Column (a) shows examples of as collected SEM images. Column (b) displays the corresponding binary masks indicating the corrosion areas.
Implementation
The model was implemented using Pytorch33. The batch size was set to 8 for training. The parameters were updated by Adam optimizer34. The initial learning rate was 1×10-3, and the weight decay was 5×10-4. The analysis was conducted on a single Tesla V100 graphics processing unit. The training process was conducted in two steps. First, the model was trained on the PIS24 dataset for 300 epochs, initialized with pre-trained weights on MS COCO26. In the second step, the model was further trained on the newly constructed CSM dataset for an additional 300 epochs. In the inference stage, we used the testing data from the CSM database and obtained the corrosion segmentation results from the model. Additionally, the quantitative evaluation metrics were also calculated by comparing the predicted results with the ground truth.
To enhance the diversity of the training data and improve the predicting capability of the model, the data was augmented by rotating at 0o, 90o, 180o, 270o and flipping. The augmentation was implemented by a combination of rotations with horizontal, vertical, and dual axis flips at each angle. Additionally, random cropping, brightness adjustment, and resizing were adopted. Specifically, the augmentation process included: a 50% probability of horizontal flipping, random cropping within a range from 0 to 20%, random rotations from -15 to 15 degrees, random sharing from -5 to 5 degrees both horizontally and vertically, random brightness adjustment within a range from -25% to 25%, and random exposure adjustment within a range from -25% to 25%.

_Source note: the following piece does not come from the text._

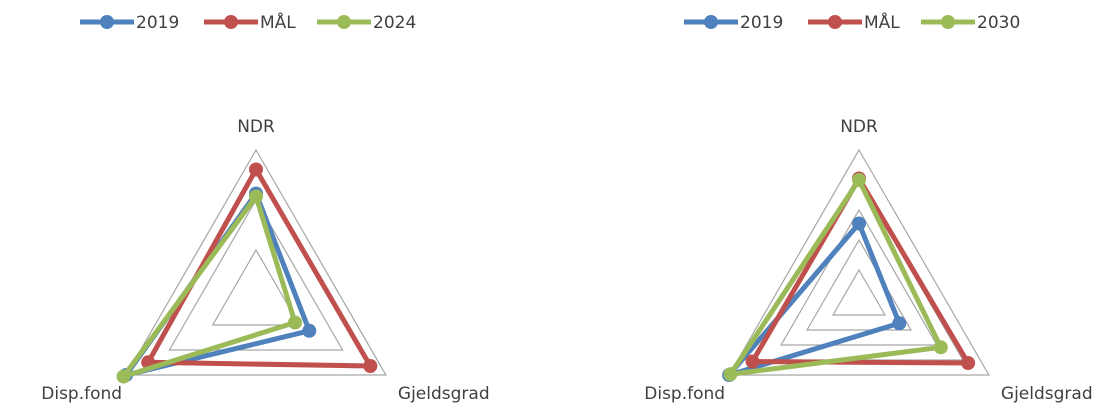 This screenshot has width=1120, height=417. I want to click on legend-item: 2030, so click(970, 23).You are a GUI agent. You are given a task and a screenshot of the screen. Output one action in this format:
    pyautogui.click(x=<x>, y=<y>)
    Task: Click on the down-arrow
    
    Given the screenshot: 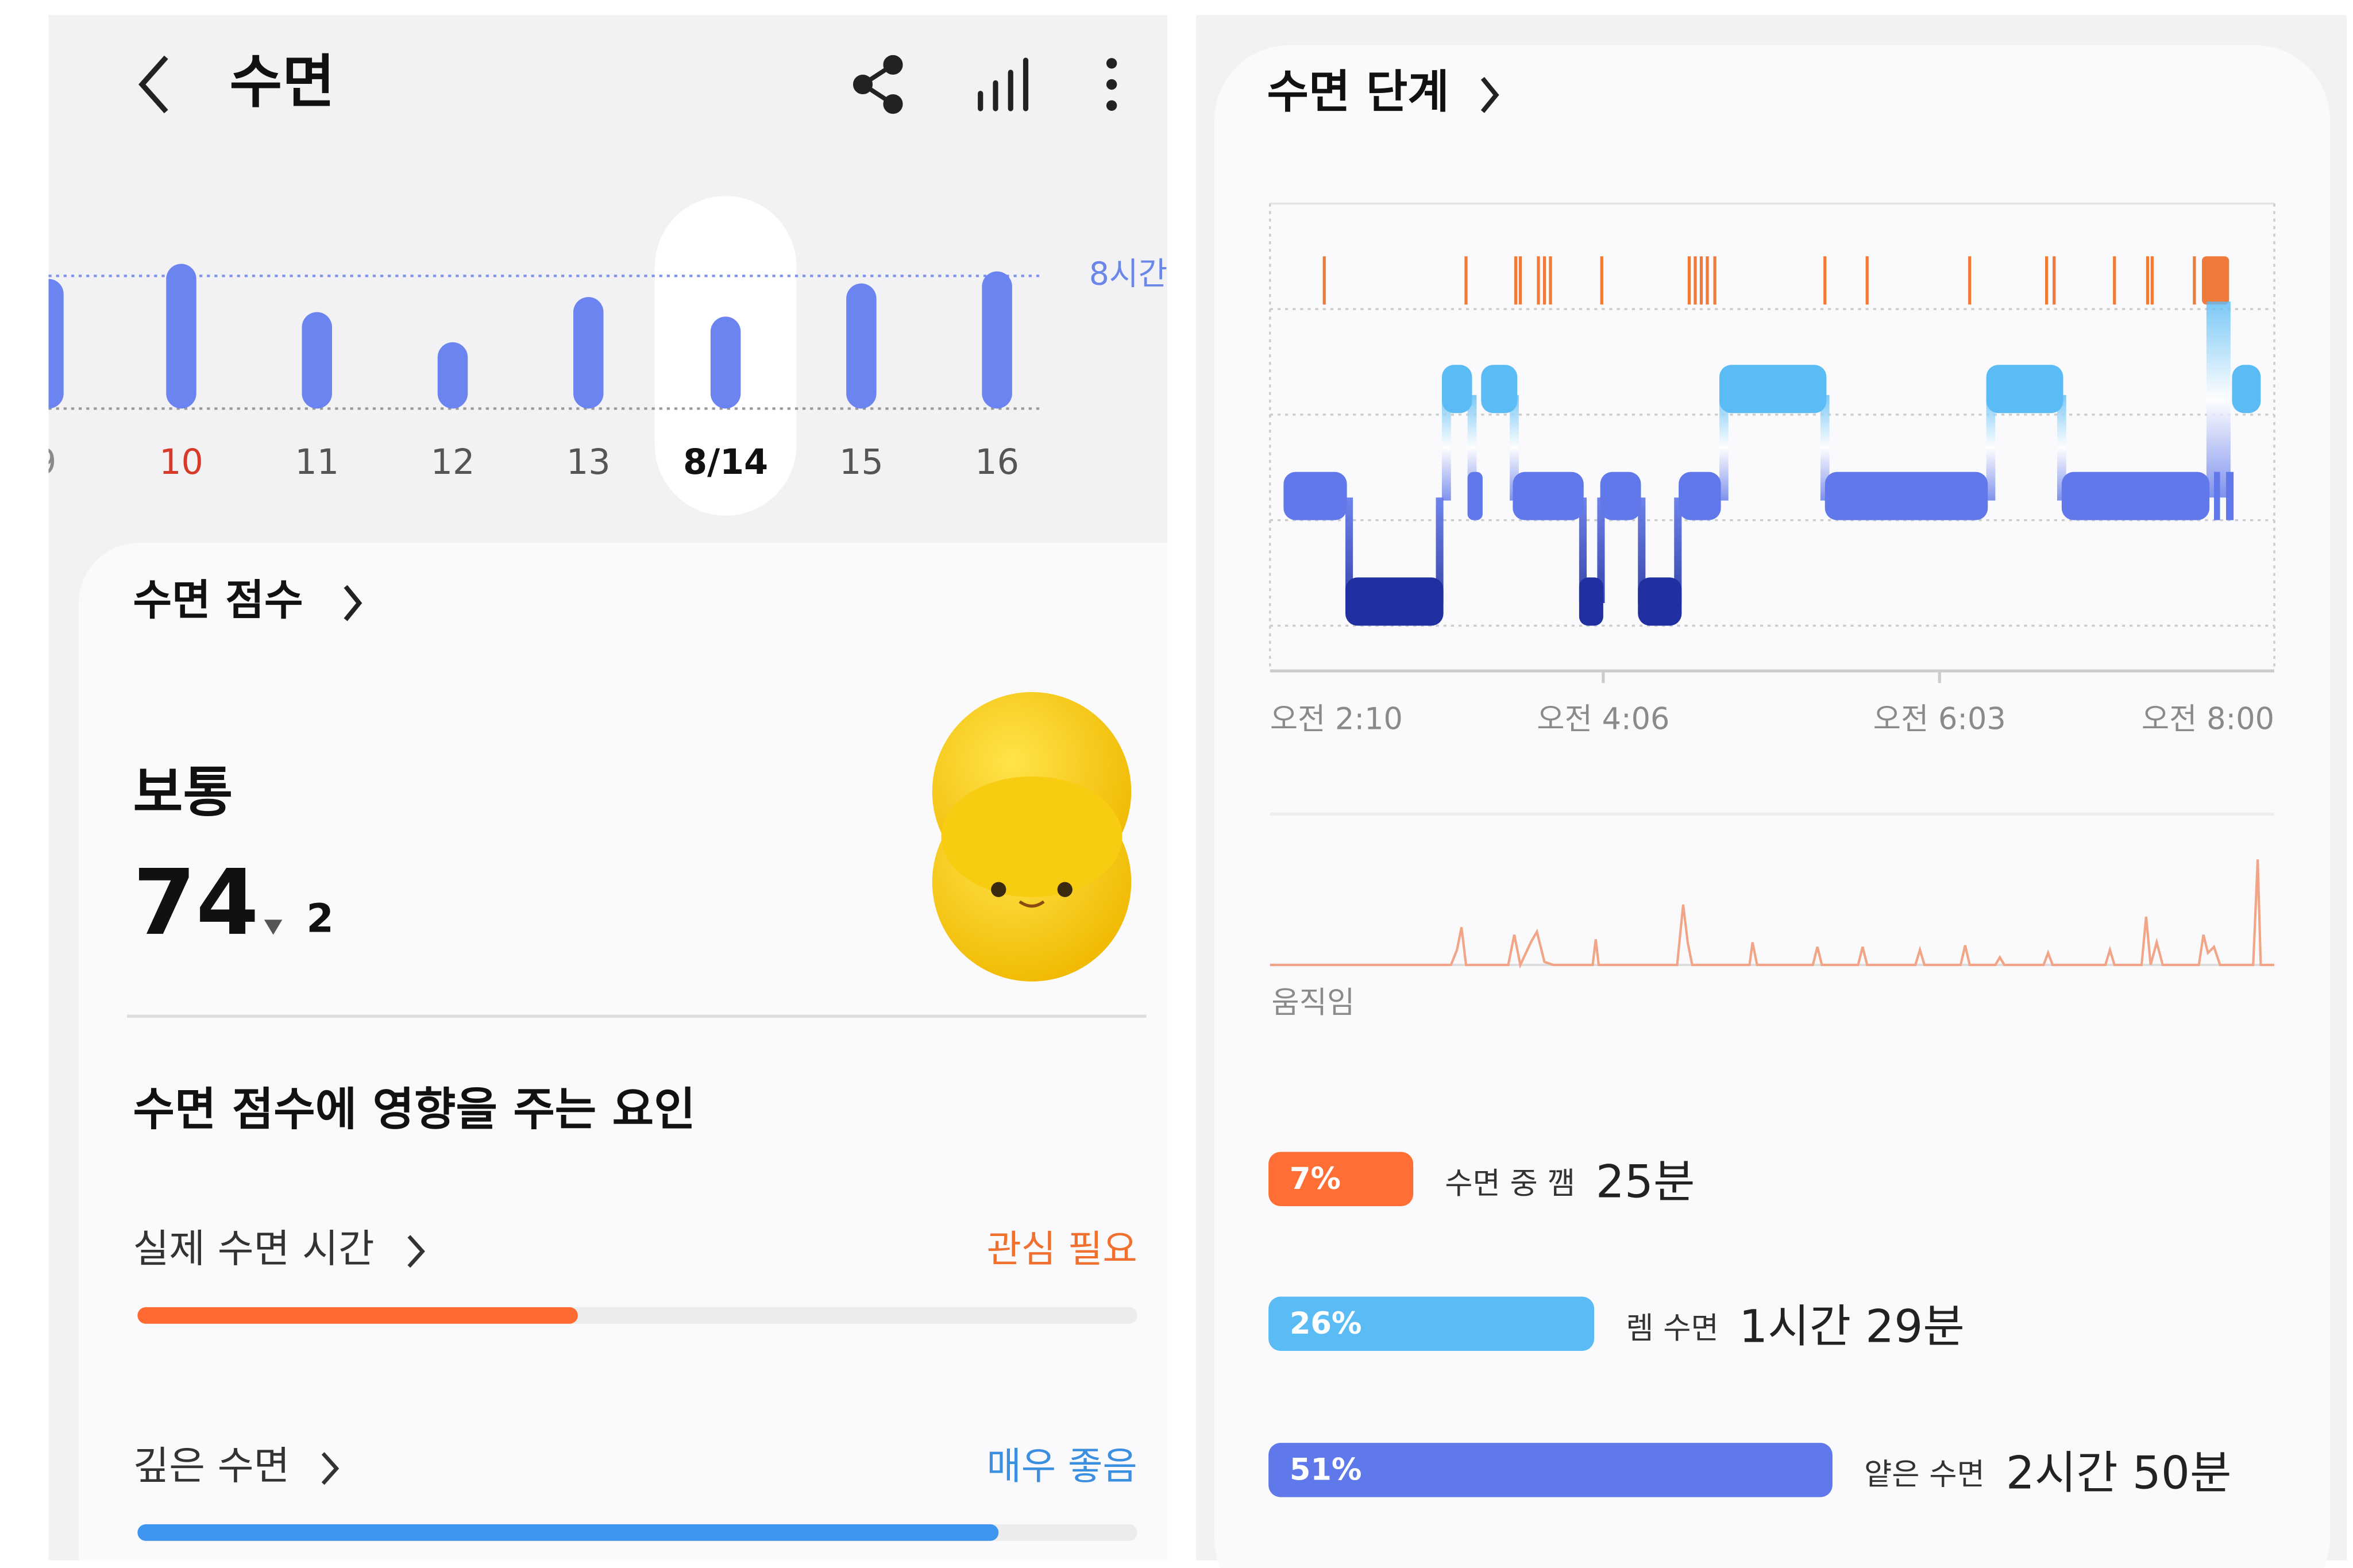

As shown in Fig. 8, the training and validation loss curves help assess the generalization performance of the model given the limited dataset of 84 labeled instances. While the dataset is relatively small, the model benefits from pretraining on a large external dataset, and the loss curves show no signs of overfitting. The training loss converges around epoch 300, and the validation loss approaches zero without divergence, indicating consistent learning rather than memorization. Furthermore, on the training set of 75 images, the precision, recall, and mAP metrics show stable and consistent performance, again supporting the robustness of the implementation under data-limited conditions.

The first row shows the training loss curves with training halted after 300 epochs. The “box_loss” and “cls_loss” refer box IoU loss and box classification loss. The “seg_loss” indicates instance segmentation loss. The “obj_loss” is the averaged total loss. The y axis is the value of loss. The second row illustrates the precision, recall and mAP performance curves on the training set. The y axis is the metric value of performance.